[Saved entries]
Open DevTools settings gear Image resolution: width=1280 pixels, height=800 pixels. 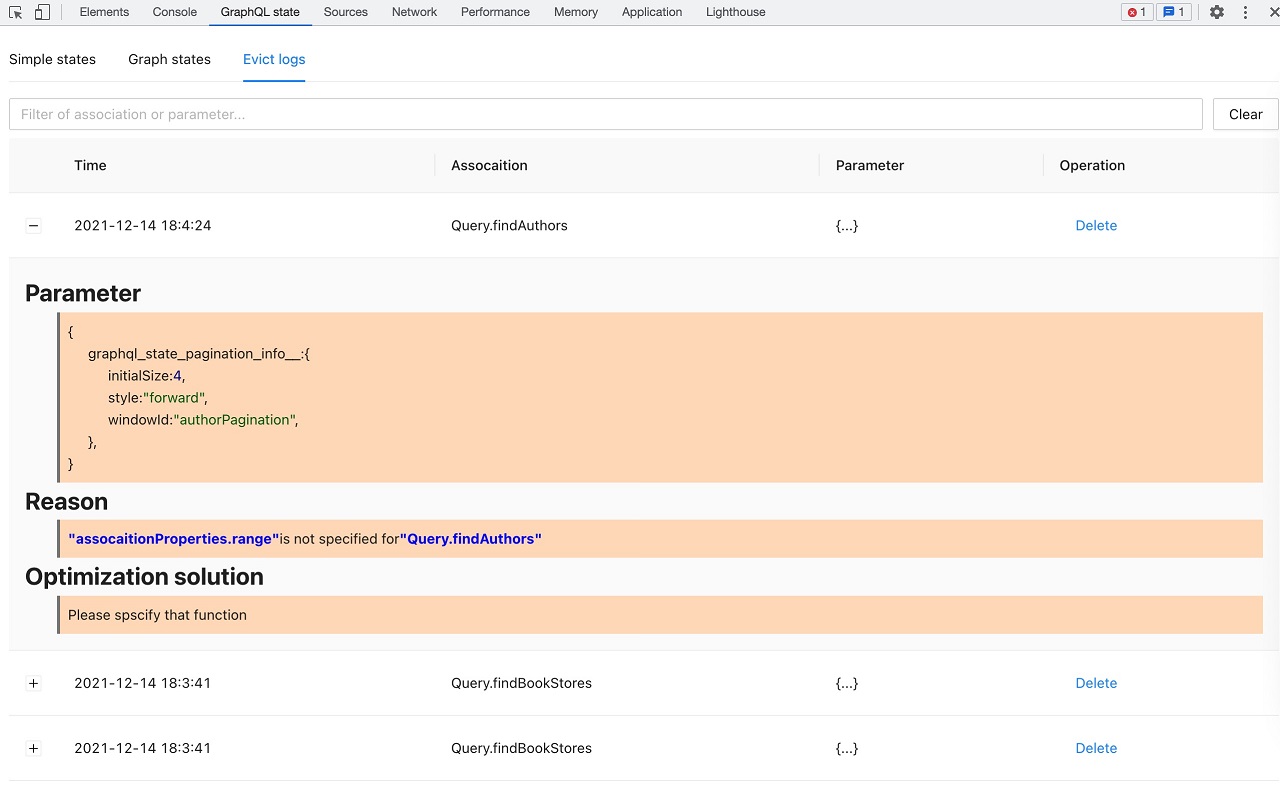tap(1216, 12)
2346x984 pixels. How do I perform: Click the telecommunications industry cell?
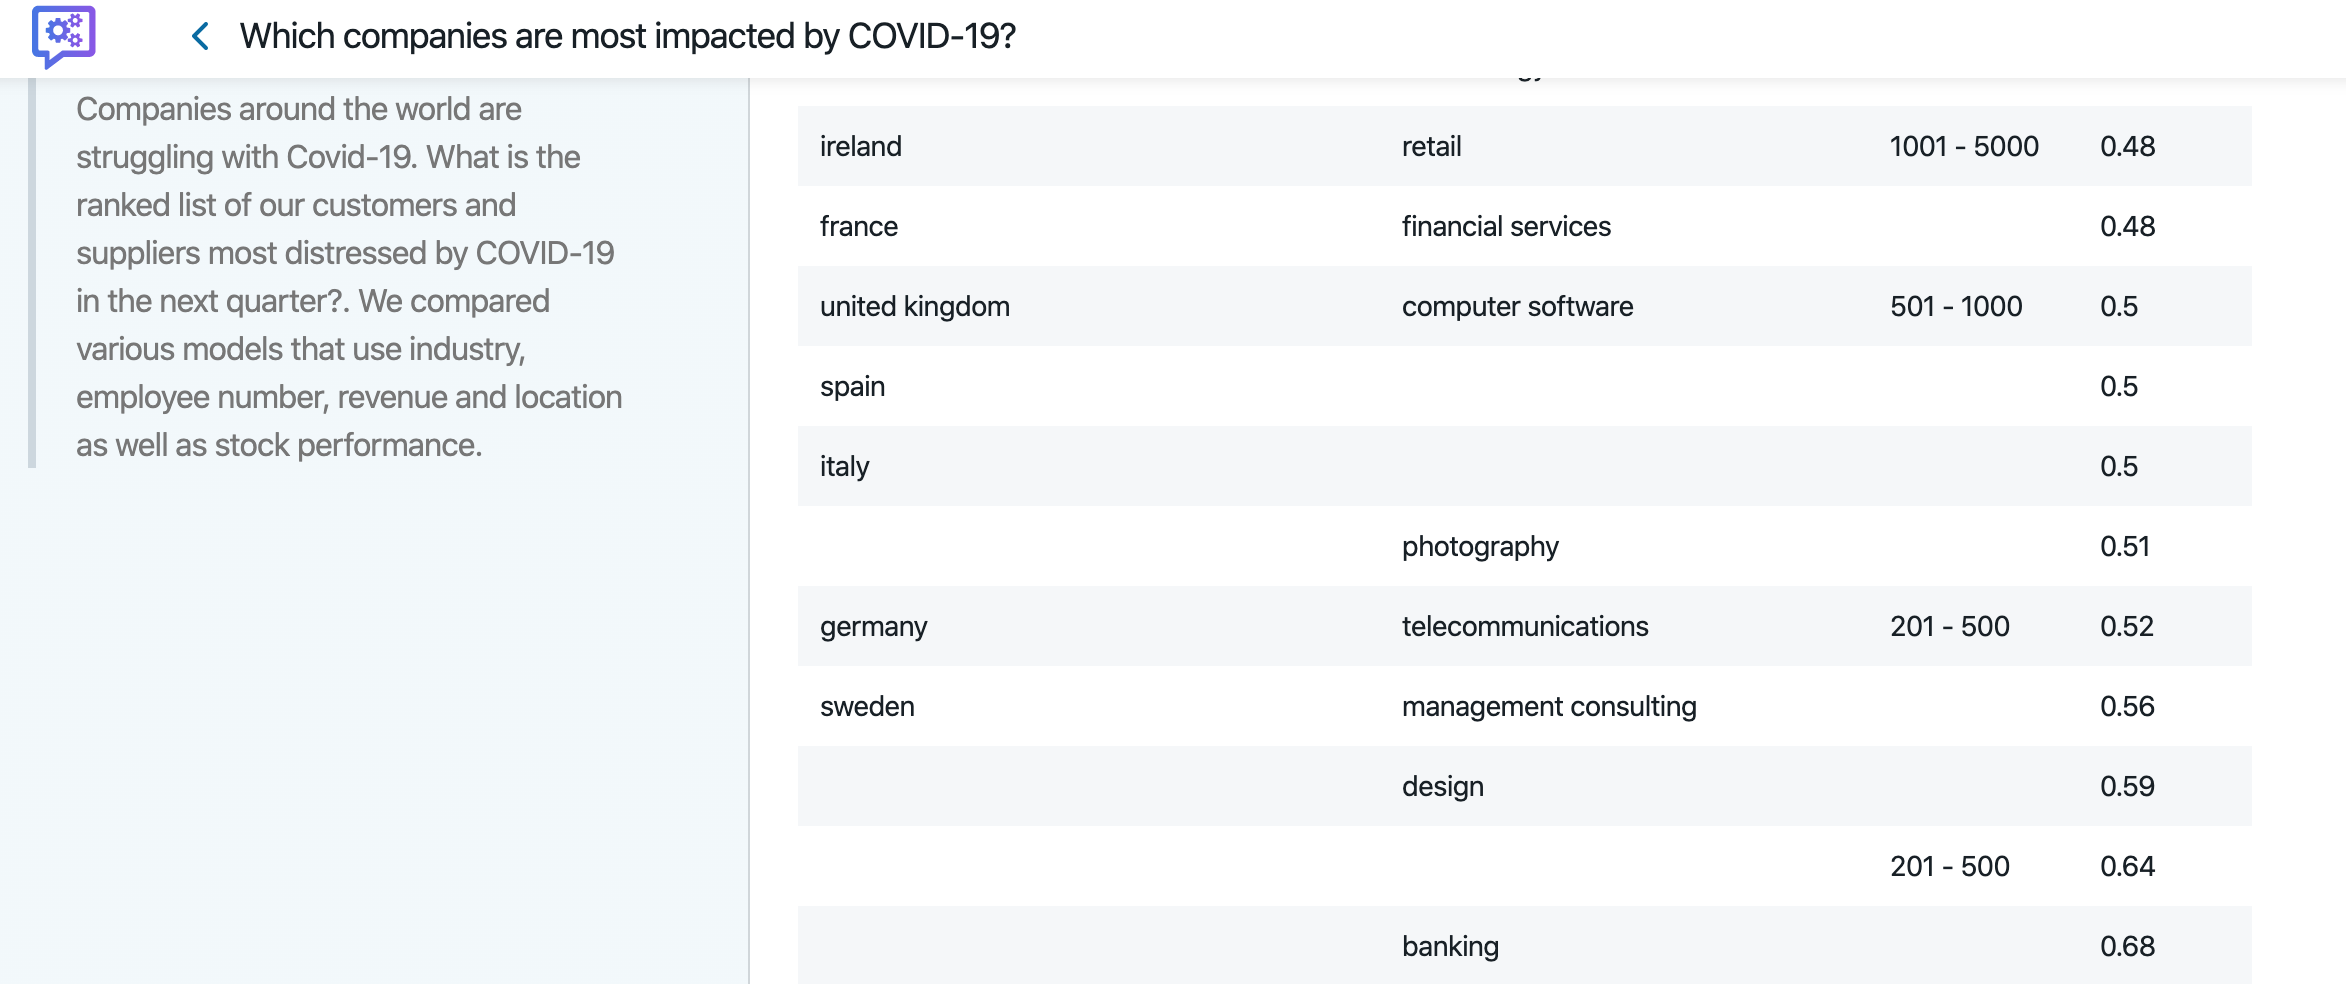pos(1524,627)
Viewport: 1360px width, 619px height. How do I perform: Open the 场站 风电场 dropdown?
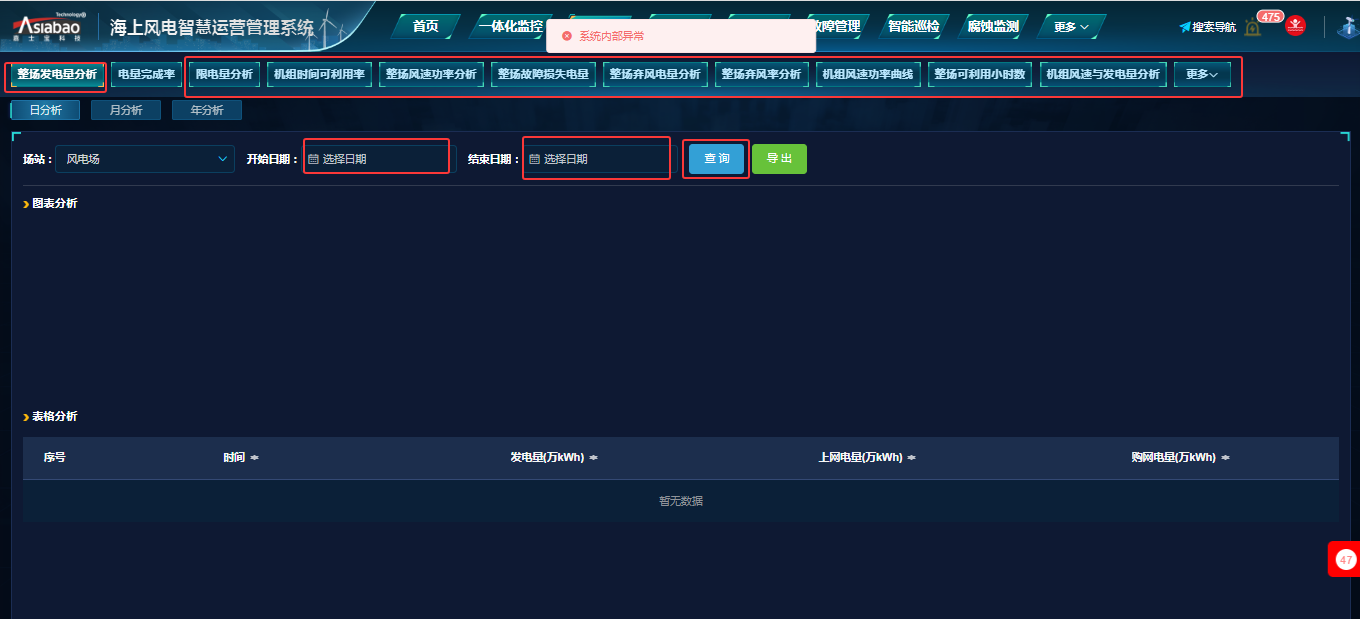coord(145,159)
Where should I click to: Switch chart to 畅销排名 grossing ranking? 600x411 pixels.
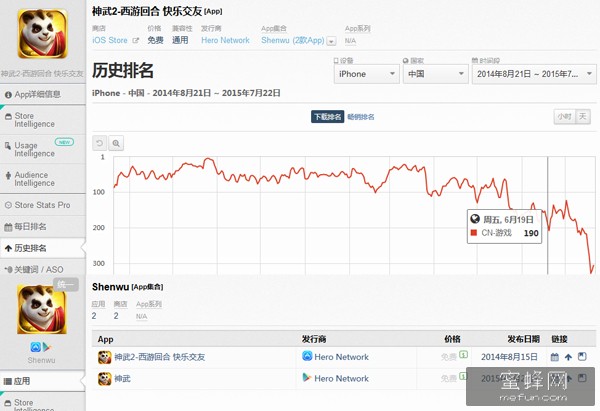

*Your task*.
Rewrite the material starting with the line that contains "2346x984 pixels. How" and going on through the end of the material, copying each of those lines in full but rescaling every coordinate in the answers by 1.75 and rounding to whole numbers, with halves rounded up. Leave the pictures out of your answer.

*Response to this exercise*.
2346x984 pixels. How do I perform: Click the telecommunications industry cell?
pos(2667,1097)
Viewport: 1360px width, 619px height. How do I perform: Open the 场站 风电场 dropdown?
coord(254,278)
Where should I click to: Switch chart to 畅销排名 grossing ranking? 600x411 pixels.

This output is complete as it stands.